It’s been a decade since we last saw both Tommy Wiseau and Greg Sestero on screen together for the hilarious masterpiece known as The Room. It was released in 2003, but it’s still wildly popular with its hardcore fans knowing every single memorable line and throwing spoons everywhere in the movie theatre during screenings. And now, it looks like these two are back. After writing his book The Disaster Artist, Sestero, best known for playing Mark in The Room, decided to write and produce a new flick titled Best F(r)iends with Wiseau starring as one of the lead characters. On December 22nd, he screened Volume 1 of the film at the Cinéma du Parc for a fun Q&A and meet-and-greet with moviegoers. If you’re wondering if it’s a sequel to Wiseau’s awful yet highly entertaining cult classic, it’s not. But, there are some moments that will definitely take you back to The Room.

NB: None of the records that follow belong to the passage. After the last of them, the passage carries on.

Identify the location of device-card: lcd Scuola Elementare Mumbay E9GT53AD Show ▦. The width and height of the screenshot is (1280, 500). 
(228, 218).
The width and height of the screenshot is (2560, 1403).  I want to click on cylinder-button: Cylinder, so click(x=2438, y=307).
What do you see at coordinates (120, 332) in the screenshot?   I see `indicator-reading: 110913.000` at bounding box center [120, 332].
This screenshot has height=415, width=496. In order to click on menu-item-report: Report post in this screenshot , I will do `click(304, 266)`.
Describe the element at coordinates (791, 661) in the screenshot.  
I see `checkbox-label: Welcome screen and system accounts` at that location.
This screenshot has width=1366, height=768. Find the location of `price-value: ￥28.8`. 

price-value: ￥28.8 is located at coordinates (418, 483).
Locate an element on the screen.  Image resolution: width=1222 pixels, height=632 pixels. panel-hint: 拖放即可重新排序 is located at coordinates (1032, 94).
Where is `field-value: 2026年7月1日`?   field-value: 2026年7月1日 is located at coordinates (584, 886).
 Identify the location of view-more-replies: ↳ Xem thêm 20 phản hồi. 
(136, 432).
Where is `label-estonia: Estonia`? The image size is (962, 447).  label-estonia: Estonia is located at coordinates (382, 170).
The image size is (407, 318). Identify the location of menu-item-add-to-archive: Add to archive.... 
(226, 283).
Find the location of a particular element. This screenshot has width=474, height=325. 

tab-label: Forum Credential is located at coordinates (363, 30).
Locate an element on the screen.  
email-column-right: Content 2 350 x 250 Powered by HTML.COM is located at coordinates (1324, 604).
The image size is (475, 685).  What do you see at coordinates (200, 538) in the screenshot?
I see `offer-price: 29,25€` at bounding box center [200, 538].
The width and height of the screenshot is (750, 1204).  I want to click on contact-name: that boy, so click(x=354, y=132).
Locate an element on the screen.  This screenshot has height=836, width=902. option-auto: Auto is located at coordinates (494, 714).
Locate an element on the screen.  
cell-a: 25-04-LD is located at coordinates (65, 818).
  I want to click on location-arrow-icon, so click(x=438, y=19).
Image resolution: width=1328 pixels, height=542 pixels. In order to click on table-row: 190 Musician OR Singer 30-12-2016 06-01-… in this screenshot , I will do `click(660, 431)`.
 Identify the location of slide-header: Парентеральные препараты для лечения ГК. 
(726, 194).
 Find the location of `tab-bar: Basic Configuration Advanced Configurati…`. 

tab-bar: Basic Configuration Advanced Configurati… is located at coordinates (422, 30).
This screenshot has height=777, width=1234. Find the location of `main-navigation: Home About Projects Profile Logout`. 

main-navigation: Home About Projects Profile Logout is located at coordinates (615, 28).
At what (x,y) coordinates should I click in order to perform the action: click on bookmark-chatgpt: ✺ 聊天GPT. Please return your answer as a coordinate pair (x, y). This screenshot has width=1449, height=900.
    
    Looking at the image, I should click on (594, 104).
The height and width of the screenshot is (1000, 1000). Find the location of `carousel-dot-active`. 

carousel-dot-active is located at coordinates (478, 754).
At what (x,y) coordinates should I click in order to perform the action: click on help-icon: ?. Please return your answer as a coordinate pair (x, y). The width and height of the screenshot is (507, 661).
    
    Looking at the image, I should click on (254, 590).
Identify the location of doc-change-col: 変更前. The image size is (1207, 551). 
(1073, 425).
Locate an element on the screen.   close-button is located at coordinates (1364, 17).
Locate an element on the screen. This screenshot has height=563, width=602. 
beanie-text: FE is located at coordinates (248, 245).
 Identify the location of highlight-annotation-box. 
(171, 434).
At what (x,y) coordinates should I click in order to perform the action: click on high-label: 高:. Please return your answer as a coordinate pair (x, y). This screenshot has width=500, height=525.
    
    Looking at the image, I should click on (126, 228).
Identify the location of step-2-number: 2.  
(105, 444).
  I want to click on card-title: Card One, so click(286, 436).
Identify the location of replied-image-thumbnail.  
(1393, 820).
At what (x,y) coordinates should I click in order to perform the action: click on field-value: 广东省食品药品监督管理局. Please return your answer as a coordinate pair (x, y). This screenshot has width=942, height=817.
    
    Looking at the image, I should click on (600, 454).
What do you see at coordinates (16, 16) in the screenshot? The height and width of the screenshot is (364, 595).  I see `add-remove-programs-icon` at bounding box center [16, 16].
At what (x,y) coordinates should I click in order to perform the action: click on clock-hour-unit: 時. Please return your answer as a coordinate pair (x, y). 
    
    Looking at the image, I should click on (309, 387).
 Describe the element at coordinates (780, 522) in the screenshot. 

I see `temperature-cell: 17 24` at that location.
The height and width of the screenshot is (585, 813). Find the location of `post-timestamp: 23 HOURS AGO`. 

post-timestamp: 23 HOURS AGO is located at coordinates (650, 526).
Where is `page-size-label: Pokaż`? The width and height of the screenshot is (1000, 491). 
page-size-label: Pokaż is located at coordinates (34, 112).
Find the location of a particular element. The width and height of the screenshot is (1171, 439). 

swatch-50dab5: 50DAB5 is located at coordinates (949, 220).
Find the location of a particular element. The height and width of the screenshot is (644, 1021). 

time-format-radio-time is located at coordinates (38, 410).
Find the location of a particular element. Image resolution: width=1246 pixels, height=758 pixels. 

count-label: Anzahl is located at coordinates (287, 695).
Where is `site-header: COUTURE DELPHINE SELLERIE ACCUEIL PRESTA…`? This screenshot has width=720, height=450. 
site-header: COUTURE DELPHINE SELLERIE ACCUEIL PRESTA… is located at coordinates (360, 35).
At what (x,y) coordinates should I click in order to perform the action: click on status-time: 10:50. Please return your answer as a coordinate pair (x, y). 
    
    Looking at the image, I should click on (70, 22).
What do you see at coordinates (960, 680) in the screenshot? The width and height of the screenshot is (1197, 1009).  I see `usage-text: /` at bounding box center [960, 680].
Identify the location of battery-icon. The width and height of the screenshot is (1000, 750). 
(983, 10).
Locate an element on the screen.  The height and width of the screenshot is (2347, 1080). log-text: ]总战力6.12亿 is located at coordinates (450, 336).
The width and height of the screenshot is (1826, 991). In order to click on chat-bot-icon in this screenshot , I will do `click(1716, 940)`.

Best Fr(i)ends is a crime thriller about a homeless drifter named Jon (Sestero) who just walks around in Los Angeles and eventually meets a bizarre mortician named Harvey (Wiseau). They decide to work together in the morgue by selling gold teeth from dead bodies for lots of money to some dealers. However, they soon realize they have opposite ways of enriching their business, and that’s the basic yet strange premise of the film in a nutshell.
If you’ve seen The Room before, you already know what to expect from these guys. There are a lot of unintentionally hysterical moments throughout, because some of the dialogue is quite abysmal. It’s hard to tell whether Sestero has been wanting to take the film seriously or just make another campy flick while writing his script. Wiseau’s performance is the highlight of the entire movie, because whenever he talks on screen, he steals the show. If you have not been a fan of his mannerisms and dialogue from The Room, you’re going to hate this film for sure. All the characters are basically caricatures, but it’s still hilariously entertaining. If this aspect puts a smile on your face, then the movie somehow does its job really well.
The cinematography is a fascinating element to explore in Best F(r)iends. All the camera movements are so basic and generic, but it feels like it’s been intentionally planned to be that way from the get-go. Also, the editing goes back and forth in some scenes, and it can compromise the experience at times. Other films have tried doing this in a more stylish and unique way, but unfortunately it doesn’t work for every filmmaker. The musical score is the only aspect of the film that is actually quite terrible. Disappointingly, it’s created by Daniel Platzman, best known for being the drummer of Imagine Dragons, and he doesn’t know how to properly incorporate the music to each scene. It’s unfocused with its sound, which goes from electro to dark classical, and it really takes you out of it. However, they know they’re not making a cinematic masterpiece so you’re able to ignore the flaws sometimes.
Simply, Best F(r)iends is a nice companion piece to The Room with its unintentionally funny dialogue and performances from the two lead actors. You can tell the filmmakers actually tried to make this movie a lot better than it ended up looking, but we live in a world where there’s a difference between potential and reality. For fans of The Room, it’s worth watching once and you’ll definitely enjoy the film for what it’s trying to be. It’s another beautiful example of awful cinema.
Best F(r)iends Volume 1 is now available on DVD and online.